(Items listed in a dataset)
....

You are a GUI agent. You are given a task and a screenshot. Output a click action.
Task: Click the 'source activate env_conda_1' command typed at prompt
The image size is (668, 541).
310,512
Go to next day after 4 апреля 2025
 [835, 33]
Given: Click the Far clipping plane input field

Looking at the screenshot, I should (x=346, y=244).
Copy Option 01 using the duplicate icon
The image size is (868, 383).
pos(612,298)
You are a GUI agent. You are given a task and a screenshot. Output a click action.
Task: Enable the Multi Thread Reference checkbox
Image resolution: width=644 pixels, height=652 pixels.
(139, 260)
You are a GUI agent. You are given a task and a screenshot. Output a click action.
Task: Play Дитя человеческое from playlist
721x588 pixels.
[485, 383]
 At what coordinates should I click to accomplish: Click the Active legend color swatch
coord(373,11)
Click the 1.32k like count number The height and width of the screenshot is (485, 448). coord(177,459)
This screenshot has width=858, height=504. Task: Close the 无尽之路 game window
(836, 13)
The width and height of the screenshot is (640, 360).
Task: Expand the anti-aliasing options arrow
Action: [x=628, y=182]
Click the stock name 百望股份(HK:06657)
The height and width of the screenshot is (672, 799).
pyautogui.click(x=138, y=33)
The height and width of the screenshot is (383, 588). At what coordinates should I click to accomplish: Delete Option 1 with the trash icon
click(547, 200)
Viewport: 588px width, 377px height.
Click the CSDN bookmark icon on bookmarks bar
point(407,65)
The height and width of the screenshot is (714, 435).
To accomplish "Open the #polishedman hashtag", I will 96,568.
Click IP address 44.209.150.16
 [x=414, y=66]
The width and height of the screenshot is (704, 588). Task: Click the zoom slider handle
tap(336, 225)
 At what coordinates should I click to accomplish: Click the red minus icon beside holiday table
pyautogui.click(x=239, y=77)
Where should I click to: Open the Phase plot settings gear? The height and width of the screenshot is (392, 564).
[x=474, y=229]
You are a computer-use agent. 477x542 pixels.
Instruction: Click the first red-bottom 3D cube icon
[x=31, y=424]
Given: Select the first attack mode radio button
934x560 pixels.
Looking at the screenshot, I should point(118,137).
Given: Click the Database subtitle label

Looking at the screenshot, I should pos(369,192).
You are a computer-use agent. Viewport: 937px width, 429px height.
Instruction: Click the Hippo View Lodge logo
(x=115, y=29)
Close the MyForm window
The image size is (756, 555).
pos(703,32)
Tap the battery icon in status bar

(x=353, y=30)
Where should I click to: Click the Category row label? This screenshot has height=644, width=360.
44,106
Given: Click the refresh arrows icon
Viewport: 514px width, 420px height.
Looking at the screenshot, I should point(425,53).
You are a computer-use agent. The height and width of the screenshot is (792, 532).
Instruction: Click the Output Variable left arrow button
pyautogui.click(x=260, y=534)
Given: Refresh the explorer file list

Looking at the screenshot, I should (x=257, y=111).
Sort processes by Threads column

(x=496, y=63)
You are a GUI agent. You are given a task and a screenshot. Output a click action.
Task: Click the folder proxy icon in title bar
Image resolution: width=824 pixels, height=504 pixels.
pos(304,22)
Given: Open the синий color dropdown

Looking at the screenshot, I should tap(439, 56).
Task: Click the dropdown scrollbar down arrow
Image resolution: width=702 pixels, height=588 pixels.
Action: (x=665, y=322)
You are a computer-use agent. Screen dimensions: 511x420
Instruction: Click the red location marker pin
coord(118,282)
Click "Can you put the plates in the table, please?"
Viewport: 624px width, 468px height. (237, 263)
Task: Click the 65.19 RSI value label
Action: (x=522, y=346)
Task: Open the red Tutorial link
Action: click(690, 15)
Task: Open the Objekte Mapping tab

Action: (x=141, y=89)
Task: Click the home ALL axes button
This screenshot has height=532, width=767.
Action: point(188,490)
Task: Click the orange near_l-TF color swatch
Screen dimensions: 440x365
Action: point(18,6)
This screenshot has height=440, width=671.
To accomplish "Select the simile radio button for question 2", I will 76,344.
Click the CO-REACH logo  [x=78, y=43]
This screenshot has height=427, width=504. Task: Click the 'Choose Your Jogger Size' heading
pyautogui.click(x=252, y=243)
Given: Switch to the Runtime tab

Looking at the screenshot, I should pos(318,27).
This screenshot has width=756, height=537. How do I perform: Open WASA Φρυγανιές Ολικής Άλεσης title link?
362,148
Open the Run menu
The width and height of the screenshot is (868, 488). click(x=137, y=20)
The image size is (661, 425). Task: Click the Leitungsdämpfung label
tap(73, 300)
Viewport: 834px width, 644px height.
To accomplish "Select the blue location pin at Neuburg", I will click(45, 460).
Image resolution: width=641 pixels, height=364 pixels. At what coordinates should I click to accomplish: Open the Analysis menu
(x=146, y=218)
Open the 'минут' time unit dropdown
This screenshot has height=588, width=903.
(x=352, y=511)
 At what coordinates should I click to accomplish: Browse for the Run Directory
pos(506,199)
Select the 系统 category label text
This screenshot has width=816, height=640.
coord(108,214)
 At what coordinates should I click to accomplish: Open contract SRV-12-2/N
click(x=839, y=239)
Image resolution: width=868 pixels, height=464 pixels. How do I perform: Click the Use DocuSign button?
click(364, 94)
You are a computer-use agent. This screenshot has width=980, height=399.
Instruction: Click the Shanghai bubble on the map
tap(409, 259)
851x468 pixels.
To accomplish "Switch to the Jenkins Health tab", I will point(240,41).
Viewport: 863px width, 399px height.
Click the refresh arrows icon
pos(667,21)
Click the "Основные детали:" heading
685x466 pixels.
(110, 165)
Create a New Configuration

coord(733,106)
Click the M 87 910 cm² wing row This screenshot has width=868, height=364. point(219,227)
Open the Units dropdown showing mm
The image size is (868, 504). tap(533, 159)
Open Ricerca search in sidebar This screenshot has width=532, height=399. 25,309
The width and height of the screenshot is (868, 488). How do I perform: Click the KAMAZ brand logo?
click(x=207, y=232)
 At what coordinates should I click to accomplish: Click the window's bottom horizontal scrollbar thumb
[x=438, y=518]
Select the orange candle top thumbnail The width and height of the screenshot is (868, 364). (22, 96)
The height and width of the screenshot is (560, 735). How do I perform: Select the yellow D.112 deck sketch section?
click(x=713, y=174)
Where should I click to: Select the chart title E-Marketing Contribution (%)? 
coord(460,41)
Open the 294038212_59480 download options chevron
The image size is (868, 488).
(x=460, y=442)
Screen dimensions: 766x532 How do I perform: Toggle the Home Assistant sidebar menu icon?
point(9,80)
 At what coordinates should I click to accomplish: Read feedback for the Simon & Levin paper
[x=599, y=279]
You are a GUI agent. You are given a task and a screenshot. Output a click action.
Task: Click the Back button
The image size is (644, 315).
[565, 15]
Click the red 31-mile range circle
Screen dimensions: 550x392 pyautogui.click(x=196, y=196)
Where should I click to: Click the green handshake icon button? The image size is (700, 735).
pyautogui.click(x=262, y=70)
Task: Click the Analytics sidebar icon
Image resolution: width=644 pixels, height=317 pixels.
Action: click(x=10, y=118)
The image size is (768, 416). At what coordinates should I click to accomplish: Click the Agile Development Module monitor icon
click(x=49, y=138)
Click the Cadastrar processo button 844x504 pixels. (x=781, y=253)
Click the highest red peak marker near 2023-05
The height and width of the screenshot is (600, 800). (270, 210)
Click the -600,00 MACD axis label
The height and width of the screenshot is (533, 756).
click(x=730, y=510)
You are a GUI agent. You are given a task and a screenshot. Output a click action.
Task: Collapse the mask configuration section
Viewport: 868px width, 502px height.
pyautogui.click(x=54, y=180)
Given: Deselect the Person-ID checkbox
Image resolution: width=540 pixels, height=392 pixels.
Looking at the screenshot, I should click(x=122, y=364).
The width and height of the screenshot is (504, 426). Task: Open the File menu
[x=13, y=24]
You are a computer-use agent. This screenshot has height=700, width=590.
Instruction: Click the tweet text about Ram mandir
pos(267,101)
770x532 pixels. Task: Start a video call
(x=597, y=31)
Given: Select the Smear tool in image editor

....

Look through the entries. Copy out each line with "computer" in it.

You are a computer-use agent. 477x542 pixels.
You are a computer-use agent. Viewport: 937px width, 429px height.
You are a computer-use agent. The height and width of the screenshot is (792, 532).
You are a computer-use agent. Screen dimensions: 511x420
You are a computer-use agent. This screenshot has width=980, height=399.
You are a computer-use agent. This screenshot has height=700, width=590.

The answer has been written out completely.